政治、経済、社会、を常識眼で分析すれば資産は10倍になる

みんな分かっていない黒田日銀総裁の言う2%物価上昇の世界 今の西ヨーロッパ社会とおなじ

 いままでの3回のブログで以下の3点を述べてきた。

 1.材料費が上がらないとすると物価は人件費の上昇によって生じる。2.個々の物の値段はコストの人権比率が高いものがより高くなり、人件費率が低いものはそれほど上がらない。3.適正な政策がおこなわれば給与(人件費)は物価よりも上昇する。

 この世界はすでに今の西ヨーロッパで生じている。

 過去20年間日本は物価が上がらずほぼデフレに近い状況であったが、西ヨーロッパでは毎年2%前後の物価上昇があった。日本人の一人当たりの所得は1990年ごろ世界で1,2位だったが、その後30年間伸びずに2021年には西ヨーロッパと比べるとしたから数えたほうが早くなってしまった。

 ドイツ、フランス、イギリス、ベルギー、オランダ、などにおいてはこの30年間2%前後の適度なインフレがあった。

 筆者は1990年頃前半に西ヨーロッパにいたが物価は安かった。信じられないかもしれないがカフェのビール小瓶が120円~150円だった。街中のカフェで120円、高級ホテルで150円だった記憶がある。そのころ円高であったこともあるが、ともかくヨーロッパは物価が安く東京はべらぼうに物価が高いと言うのが一般的な見方だった。今のビール小瓶の価格は分からないがおそらく数倍になっているものと思う。

 西ヨーロッパのスーパーの価格は日本のスーパーとはあまり変わらない。もちろん昔は日本の牛肉が高かったりしり、欧州での日本食が高かったりしたが、貿易の自由化でだいぶん差はなくなっている。
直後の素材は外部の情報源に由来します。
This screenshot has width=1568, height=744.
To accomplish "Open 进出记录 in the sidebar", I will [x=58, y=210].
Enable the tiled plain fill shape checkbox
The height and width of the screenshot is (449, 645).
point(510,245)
 一方で日本では500円で昼食が食べられるが西ヨーロッパではまず無理だろう。最低賃金が1500円、2000円するので500円でランチを提供することは不可能だからだ。

 つまり先のブログで述べたように人を使わないものについては価格は安いが、人件費がかさむものは価格が高い。

 そうなるとお金を節約する庶民は自宅で食事をする。友人とはレストランでは食事をせずにホームパーティーをすることになる。

 庭の手入れは職人に頼まずに自分でやるし、家の手入れや修繕はDIYで材料を買ってきて自分でやることになる。

 建物も人件費の占める割合が高いので新築は高くなる。中古住宅を買って自分で修繕していくことが普通になってくる。

 欧州人の習慣には高い人件費が背景にあるのだ。

 人件費が2倍になったても物価も上がるから実質収入が2倍になるわけではない。だから2倍に豊かにはならない。

 さらに人件費のかかる物資や資材は高くなるので今の欧州のようにその世界は必ずしも便利なものではないかもしれない。